Indeed, as one moves down the delivery sector, then the closer to white a pack tends to become. This is because white is generally held to convey a clean healthy association.”
Different shades of the same colour and the proportion of white space on the package are commonly used to manipulate perceptions of a product’s strength and potential risk. Indeed, a number of industry studies have shown that the colour and design of the package
are effective to the point where they influence sensory perceptions from smoking a cigarette, a process known as “sensory transfer.” Research from other health domains underscores the effect of colour on consumer perceptions: the colour of pharmaceutical pills , for example, has been shown to influence their effectiveness, presumably through a potent placebo effect.
References to Product Design
Products that are positioned as “low tar” brands targeted at health conscious smokers often carry images or references to product design on the package. References to filtration are among the oldest and most common examples of this strategy. For more than 50 years, tobacco companies have communicated filter properties to consumers as tangible evidence of emissions reduction and lower risks. Indeed, the rise of filtered cigarettes in the U.S. paralleled the rise in health concerns among consumers . From Kent’s Micronite filter, to Barclay’s ACTRON filter, to the charcoal filters currently being test marketed in Marlboro Ultra Smooth – whatever the filtration properties of these designs may be, they reassure smokers when displayed on the package.

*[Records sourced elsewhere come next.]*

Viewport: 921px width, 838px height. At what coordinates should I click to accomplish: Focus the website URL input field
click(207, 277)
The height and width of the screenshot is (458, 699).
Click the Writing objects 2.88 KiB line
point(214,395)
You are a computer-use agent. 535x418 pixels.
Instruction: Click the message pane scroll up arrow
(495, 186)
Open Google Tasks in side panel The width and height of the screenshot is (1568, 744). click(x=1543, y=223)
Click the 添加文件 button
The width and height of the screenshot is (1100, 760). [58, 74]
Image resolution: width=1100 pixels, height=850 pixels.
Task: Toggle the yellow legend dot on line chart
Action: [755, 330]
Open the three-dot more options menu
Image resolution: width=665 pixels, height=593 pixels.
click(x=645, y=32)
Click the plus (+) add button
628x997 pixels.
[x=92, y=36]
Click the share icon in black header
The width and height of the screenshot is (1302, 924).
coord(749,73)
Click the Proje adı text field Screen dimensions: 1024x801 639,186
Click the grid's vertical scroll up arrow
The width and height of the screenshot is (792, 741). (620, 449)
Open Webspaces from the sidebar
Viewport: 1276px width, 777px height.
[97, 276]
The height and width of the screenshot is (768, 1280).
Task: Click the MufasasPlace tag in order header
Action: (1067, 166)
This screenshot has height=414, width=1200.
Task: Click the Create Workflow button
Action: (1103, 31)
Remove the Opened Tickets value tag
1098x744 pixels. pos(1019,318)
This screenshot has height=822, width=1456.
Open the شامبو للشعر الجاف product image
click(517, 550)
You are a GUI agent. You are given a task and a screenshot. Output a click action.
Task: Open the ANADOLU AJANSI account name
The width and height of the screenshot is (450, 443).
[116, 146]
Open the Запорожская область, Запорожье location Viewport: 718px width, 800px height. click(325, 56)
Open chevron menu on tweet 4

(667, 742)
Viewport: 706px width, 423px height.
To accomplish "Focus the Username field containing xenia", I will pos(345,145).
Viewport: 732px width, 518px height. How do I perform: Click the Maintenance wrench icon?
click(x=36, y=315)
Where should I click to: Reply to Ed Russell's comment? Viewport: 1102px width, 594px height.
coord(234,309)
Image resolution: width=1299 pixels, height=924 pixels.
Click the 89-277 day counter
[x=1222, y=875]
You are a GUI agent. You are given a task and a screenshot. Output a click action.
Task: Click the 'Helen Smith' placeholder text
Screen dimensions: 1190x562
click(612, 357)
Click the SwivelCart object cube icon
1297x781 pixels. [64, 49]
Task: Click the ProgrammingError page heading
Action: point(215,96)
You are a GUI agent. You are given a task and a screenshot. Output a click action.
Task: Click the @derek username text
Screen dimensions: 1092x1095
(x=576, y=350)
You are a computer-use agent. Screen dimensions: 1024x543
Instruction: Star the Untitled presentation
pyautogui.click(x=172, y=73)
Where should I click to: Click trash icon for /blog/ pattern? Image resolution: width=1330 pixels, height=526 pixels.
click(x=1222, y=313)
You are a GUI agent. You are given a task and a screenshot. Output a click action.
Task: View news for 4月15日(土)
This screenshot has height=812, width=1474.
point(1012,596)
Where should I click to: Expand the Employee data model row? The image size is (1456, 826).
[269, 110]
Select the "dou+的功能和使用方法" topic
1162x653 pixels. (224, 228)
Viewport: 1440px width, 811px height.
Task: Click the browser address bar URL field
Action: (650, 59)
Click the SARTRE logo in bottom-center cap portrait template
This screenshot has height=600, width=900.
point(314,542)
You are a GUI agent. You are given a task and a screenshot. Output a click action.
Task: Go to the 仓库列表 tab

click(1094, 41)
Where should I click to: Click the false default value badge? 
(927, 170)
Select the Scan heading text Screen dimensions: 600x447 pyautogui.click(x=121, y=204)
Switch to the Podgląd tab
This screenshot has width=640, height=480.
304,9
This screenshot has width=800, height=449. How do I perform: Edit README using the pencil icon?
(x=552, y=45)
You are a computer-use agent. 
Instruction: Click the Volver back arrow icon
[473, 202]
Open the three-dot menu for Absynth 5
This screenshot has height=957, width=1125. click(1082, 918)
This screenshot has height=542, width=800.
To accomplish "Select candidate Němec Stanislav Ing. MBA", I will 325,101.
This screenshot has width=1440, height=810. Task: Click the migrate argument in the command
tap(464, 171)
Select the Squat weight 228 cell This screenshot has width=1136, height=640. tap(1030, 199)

The persistence of false beliefs may also be due to other promotional aspects of the pack, including brand imagery and colour. Tobacco industry documents describe this phenomenon: “Lower delivery products tend to be featured in blue packs.” As Myron Johnston and W.L. Dunn of Philip Morris stated in 1966, “the illusion of filtration is as important as the fact of filtration.” image at left provides a contemporary example of this packaging strategy from China, where a leading brands feature images of high-tech filters and references to “colour cellulose particles.” Packages with pictures and references to special cigarette filters such as this are rated by a majority of smokers as having less tar and lower health risk. These references to product design and emissions on the package may be meaningless in terms of actual risk; however, the perception of improved filtration and technology has the potential to falsely reassure consumers.
The removal of colour and other elements of package design-so-called “plain packaging”-has emerged as one regulatory option for reducing potentially misleading package designs. Plain packaging would standardize the appearance of cigarette packages by requiring the removal of all brand imagery, including corporate logos and trademarks. Packages would display a standard background colour and manufacturers would be permitted to print only the brand name in a mandated size, font and position. Other government-mandated information, such as health warnings, would remain.
Plain Packaging Reduces False Beliefs About the Harmfulness of Difference Cigarette Brands
Adults and youth are significantly less likely to report false beliefs about the relative risk of cigarette brands when viewing packs with the colour and brand imagery removed. Plain packaging has also been shown to reduce beliefs about the link between smoking and weight control. In a recent study conducted among young women in Canada, women who viewed eight female-oriented packs with colours such as pink, were significantly more likely to report that smoking “helps people stay slim” than women who viewed “plain” versions of the same packs.
Plain Packaging Increases the Effectiveness of Health Warnings
Plain packaging may also enhance the effectiveness of health warnings by increasing their noticeability, recall, and believability. For example, in one study, New Zealand youth were significantly more likely to recall health warnings when they were presented on plain packs compared to health warnings presented on “normal” branded packages.
Plain Packaging Reduces Brand Appeal Among Children and Youth
Plain packaging regulations also have the potential to satisfy more general marketing restrictions and reduce tobacco marketing to children and youth. Brand descriptors and imagery are particularly important marketing strategies for targeting youth and younger adults. Packaging design is critical to establishing brand appeal and identity among youth, the period in which brand preferences are established. Research to date suggests that plain packages are less attractive and engaging, and may reduce the appeal of smoking among youth and adults, including for brands targeted at women.
Standardizing Package Shape and Size
An additional component of “plain” packaging could include regulations on the shape and size of packages. Tobacco manufactures have released an increasing number of “special edition” packages, many of which have novel shapes and open in different ways. Novel shapes and sizes may also increase the appeal of cigarette brands and may be particularly engaging to youth. In particular, “slim” packages used to market female brands may promote the widespread belief that smoking is an effective way to stay thin and control weight-an important predictor of tobacco use among girls. Different shapes and sizes also have the potential to undermine health warnings on packages. In some cases, packages are so small and narrow that they either warp the health warning pictures or render the text so small as to be unreadable. Additional research on the potential impact of standardizing pack shape and size should be considered a priority.
Current International Best Practice
Australia is the first country to announce plain packaging regulations prohibiting colour, logos and brand imagery on packages. Starting July 1, 2012 tobacco products will be sold in packs with a standardized background colour and promotional text will be restricted to brand and product names in a standar colour, position type style and size.